Well i do not know about what differences are important medically but here are the differences:
1. The size of the ribosoms: the ribosom has 80 S in the centrifuge in eucaryotes, and 70 S in procaryotes 2. The subunits: The big subunit has 60 s in eucaryotes and 50S in bacteria The small subunit has 40 S in eukaryotic cells and 30 S in bacteria 3. The kind of rRNA found: In eucaryotes the big subunit contains 28 S and 5 S rRNA, and in bacteria it contains 23 S and 5 S In eucaryotes the small subunit contains 18 S rRNA and in bacteria 16 S rRNA *Off-topic a little: the 16 S rRNA in the subunit of archea resembles enormassly to the 18 S rRNA in eukaryotes* Hope this helps Andrew
I think ribosomes of procaryotic organisms are sensitive to antibiotics while eucaryotic not. This could explain why when you intake antibiotics you are not dead while procaryotic organisms in your body are dead (im not sure about it cause eucaryotic have procaryotic ribosomes in mitochondrias and plastids).
Procaryotic ribosomes have sedimental constant 70S while eucaryotic 80S.
Some antibiotics take advantage of the ribosomal differences in the cells. For example.

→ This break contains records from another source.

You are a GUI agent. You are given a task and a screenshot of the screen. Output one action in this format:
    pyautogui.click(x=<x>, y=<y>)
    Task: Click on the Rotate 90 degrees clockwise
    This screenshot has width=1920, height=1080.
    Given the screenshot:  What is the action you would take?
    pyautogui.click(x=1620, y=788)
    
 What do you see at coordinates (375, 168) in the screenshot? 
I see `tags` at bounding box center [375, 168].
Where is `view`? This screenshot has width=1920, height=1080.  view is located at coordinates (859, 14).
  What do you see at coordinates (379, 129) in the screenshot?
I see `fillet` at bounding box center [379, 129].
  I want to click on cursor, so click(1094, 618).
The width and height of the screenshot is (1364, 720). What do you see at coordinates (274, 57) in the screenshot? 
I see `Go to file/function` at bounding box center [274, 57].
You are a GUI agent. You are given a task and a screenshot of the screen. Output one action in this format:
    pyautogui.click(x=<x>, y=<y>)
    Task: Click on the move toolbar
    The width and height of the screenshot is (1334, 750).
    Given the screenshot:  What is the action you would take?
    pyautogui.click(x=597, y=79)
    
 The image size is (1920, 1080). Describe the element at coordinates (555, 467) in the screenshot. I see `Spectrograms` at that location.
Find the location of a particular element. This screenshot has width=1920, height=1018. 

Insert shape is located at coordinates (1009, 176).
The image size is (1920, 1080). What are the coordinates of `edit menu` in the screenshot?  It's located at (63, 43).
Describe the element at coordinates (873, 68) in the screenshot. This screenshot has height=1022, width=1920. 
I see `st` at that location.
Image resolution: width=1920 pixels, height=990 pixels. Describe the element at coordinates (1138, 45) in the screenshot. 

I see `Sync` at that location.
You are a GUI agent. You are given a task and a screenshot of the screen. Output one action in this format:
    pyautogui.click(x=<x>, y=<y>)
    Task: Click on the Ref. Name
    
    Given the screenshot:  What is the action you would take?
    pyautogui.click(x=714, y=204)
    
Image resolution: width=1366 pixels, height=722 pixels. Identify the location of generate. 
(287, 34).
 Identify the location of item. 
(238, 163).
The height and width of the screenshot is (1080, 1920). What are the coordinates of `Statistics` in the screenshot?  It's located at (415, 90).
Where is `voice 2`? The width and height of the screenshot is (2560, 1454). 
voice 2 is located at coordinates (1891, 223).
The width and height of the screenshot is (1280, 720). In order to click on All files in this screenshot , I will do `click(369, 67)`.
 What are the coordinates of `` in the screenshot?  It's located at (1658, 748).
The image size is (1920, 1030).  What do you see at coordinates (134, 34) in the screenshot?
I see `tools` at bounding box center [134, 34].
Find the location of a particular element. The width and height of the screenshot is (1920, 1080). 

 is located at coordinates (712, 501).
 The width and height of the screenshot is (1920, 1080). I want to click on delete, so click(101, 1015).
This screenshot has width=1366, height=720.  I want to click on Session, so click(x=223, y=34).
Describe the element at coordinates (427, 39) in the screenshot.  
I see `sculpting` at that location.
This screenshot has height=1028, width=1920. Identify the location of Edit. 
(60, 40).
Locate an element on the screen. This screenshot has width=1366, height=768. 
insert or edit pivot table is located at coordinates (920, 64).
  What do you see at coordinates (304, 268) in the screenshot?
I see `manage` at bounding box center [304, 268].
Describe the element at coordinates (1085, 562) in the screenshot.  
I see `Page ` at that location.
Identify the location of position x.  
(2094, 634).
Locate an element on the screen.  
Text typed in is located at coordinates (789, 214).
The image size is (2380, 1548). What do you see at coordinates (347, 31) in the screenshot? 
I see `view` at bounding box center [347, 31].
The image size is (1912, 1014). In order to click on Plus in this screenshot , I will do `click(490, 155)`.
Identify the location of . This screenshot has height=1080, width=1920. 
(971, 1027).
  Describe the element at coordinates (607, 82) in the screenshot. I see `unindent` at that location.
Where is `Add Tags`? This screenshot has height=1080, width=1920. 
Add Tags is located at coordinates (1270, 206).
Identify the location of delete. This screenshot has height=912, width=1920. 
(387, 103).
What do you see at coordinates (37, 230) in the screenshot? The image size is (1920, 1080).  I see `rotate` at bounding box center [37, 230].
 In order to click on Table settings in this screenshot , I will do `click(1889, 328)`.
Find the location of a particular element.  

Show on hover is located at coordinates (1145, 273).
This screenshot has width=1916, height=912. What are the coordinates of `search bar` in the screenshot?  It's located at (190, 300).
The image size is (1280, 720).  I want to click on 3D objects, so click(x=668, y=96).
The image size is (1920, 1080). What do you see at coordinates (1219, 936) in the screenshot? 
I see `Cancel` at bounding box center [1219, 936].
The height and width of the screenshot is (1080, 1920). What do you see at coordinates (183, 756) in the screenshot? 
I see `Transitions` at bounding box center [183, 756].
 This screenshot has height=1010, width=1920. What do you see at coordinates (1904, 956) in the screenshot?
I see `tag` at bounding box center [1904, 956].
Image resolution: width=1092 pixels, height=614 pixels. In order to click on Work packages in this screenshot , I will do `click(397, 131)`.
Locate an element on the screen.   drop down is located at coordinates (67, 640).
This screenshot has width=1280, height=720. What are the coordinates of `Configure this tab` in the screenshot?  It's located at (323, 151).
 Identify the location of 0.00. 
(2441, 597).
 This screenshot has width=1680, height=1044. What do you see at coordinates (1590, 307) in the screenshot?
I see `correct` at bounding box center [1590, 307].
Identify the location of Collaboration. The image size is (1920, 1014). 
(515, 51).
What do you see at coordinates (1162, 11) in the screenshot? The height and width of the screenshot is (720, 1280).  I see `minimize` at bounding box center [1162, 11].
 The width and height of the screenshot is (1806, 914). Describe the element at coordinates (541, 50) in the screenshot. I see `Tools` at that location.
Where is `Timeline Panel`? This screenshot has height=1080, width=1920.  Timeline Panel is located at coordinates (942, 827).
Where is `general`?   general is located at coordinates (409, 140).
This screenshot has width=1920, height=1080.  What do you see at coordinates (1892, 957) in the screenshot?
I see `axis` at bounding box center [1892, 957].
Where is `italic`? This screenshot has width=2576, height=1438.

Tetracycline - Binds in the A-site of the ribosome in Prokaryotes to stop tRNA binding. Aminoglycoside - Binds to the 30S unit of the prokaryote ribosome, mishapes it, and stops transcription. Macrolide - Binds to the 50S unit and stops mRNA movement in the ribosome. These are usually highly effective/broad spectrum anti-biotics. But a lot of antibiotics don't take advantage of this. Pencillins block NAM units of the cell wall from forming, which weakens the structural integrity of the cell. Polyenes disturb the cytoplasmic membrane by binding to molecules embedded in the cell membrane. This causes large holes to form in th membrane which messes up chemical gradients. Quinolones and Fluroquinolones bind to DNA Gyrase which is an enzyme unique to bacterial DNA replication. (DNA Polymerase in bacteria cells are too similar to take advantage of) I gave you a bit more information than you may want, but knowledge is power or something like that. Greg
Undergraduate, Microbiology Pennsylvania State University
Thanks so much, this board is awesome!! I think I can come up with a good answer to the question.
I found out that many medicines will also target only 70S ribosomal units...thus targeting bacteria and not the body's cells (which are larger, at 80S). They will then block translation in the bacteria by binding 70S and "locking it."
MrMistery wrote
Ribosomes are one of five possible sites which are sensitive to antibiotics in procaryotic cell. As EmmVeePee wrote it is Cell wall, Cytoplasmic membrane, DNA, Ribosomes and Cell metabolism too. It depends only on how antibioticum is used. I needed to say that though it probably is not needed.